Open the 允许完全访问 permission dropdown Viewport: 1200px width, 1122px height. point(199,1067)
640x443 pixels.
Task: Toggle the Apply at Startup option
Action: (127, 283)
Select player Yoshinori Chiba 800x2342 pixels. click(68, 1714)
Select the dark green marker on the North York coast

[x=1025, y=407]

● **Description of the task**
Find each line in the items above that contains the word "pixels", matching case exactly, and copy those lines out in full.

● **The response**
640x443 pixels.
Select player Yoshinori Chiba 800x2342 pixels. click(68, 1714)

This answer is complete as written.